*** Opening of Information supplied ***

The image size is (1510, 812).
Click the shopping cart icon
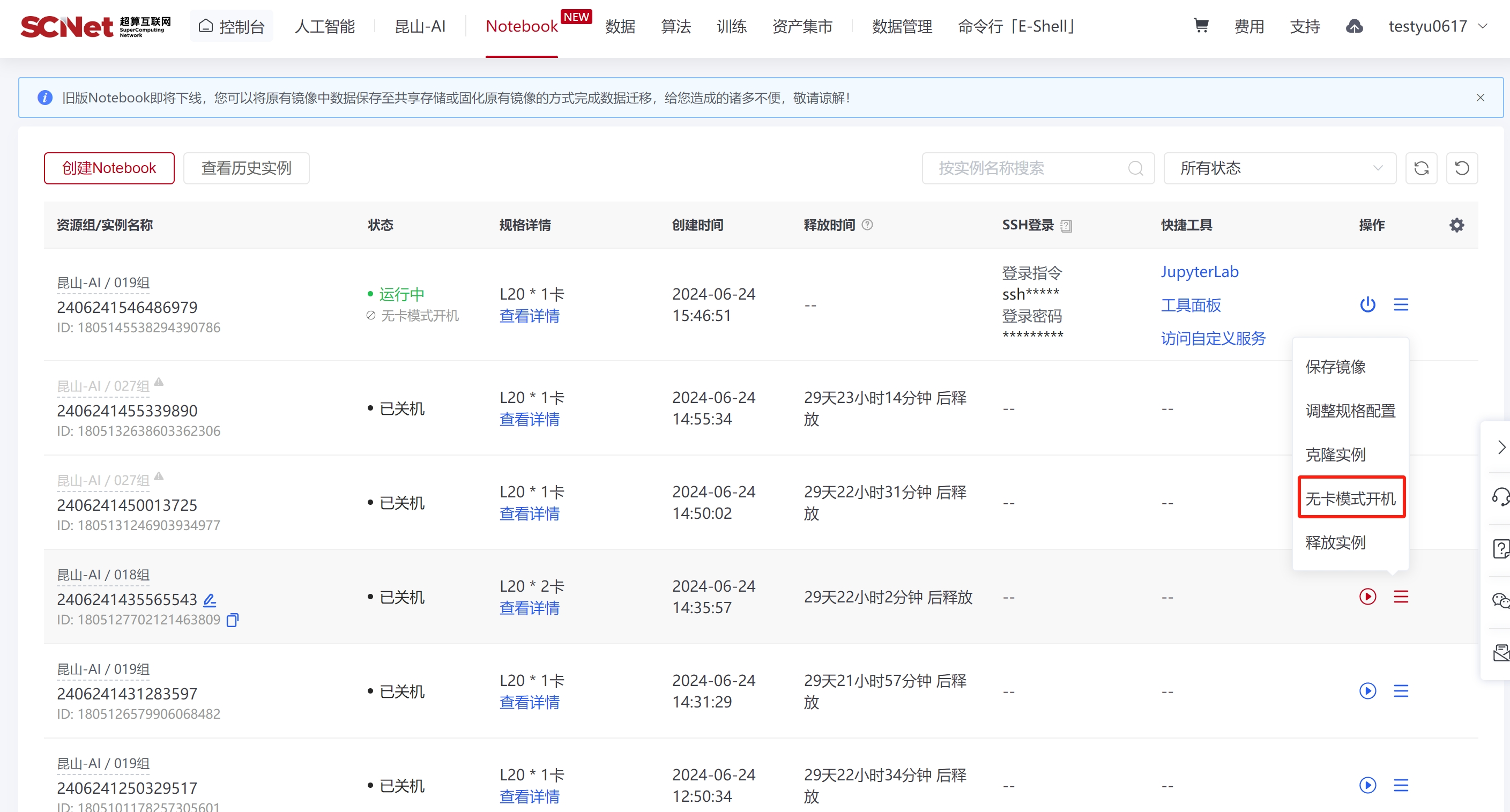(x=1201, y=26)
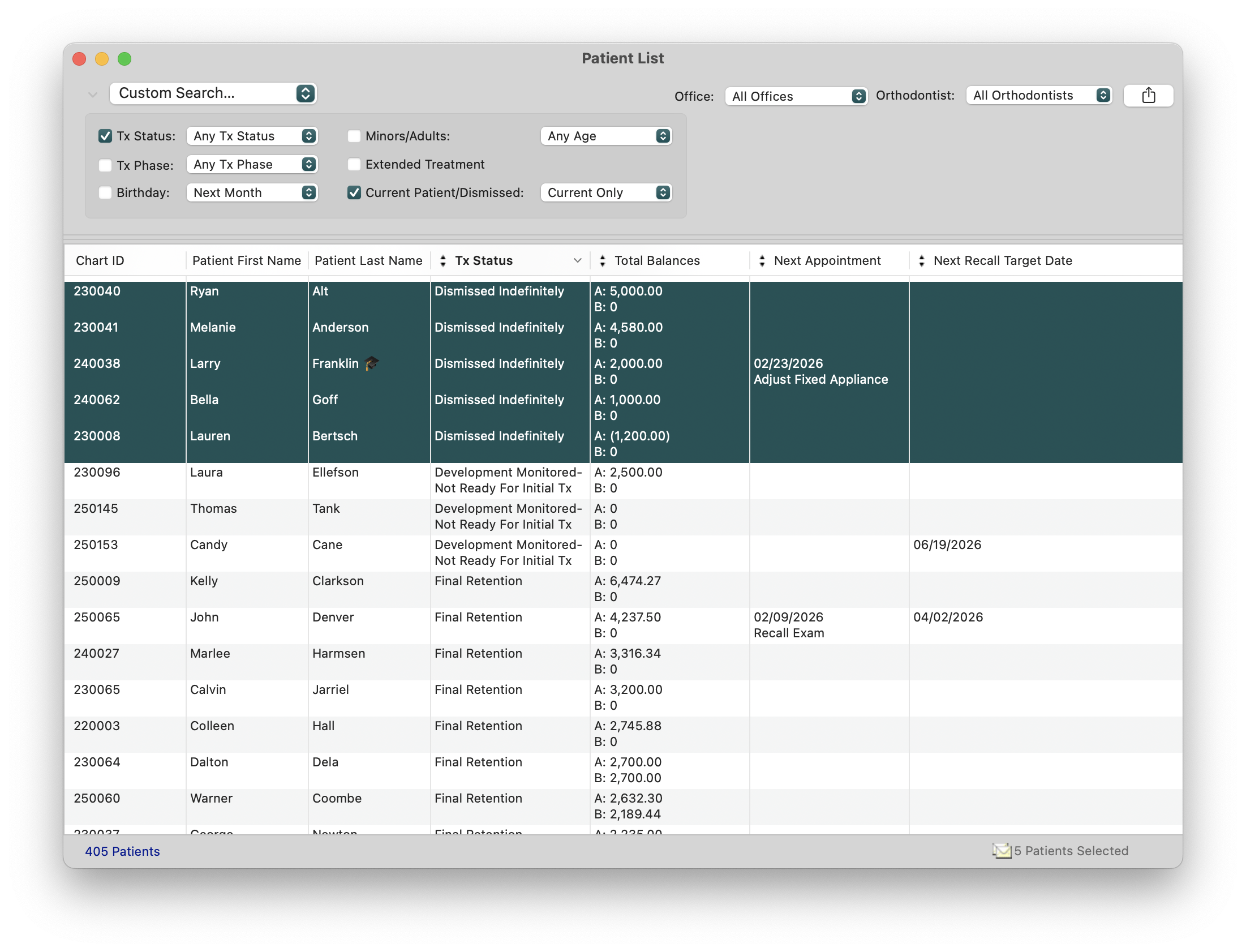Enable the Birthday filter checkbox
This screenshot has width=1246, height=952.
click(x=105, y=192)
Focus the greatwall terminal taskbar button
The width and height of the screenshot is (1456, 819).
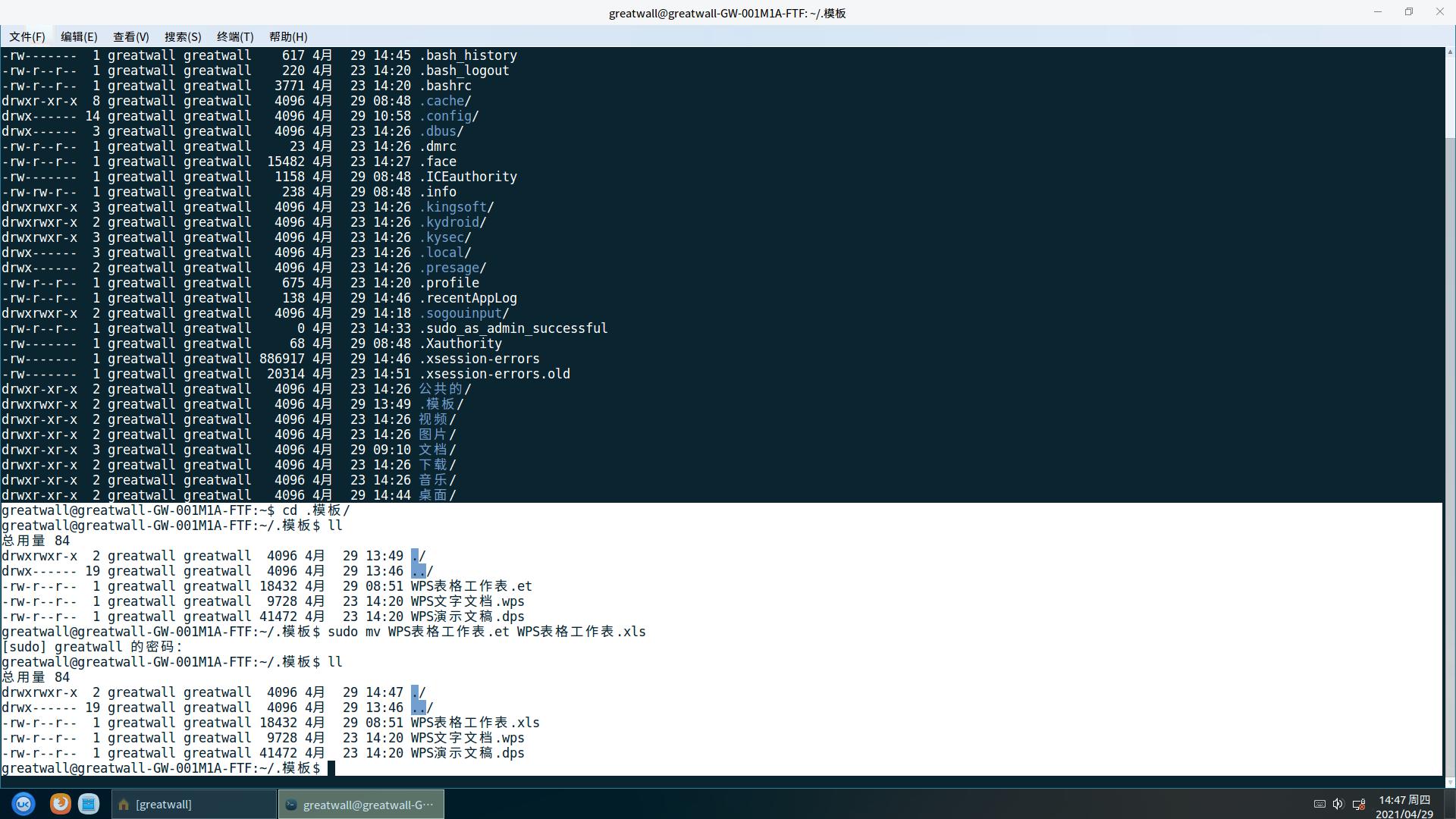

*** Close of Information supplied ***

### Task to complete
Write out the lines of the listing from the one that holds "Click the shopping cart icon" to the very last line, both included, exactly as they appear and without any pictures.

### Exercise result
Click the shopping cart icon
(x=1201, y=26)
Enable the Birthday filter checkbox
This screenshot has width=1246, height=952.
click(x=105, y=192)
Focus the greatwall terminal taskbar button
The width and height of the screenshot is (1456, 819).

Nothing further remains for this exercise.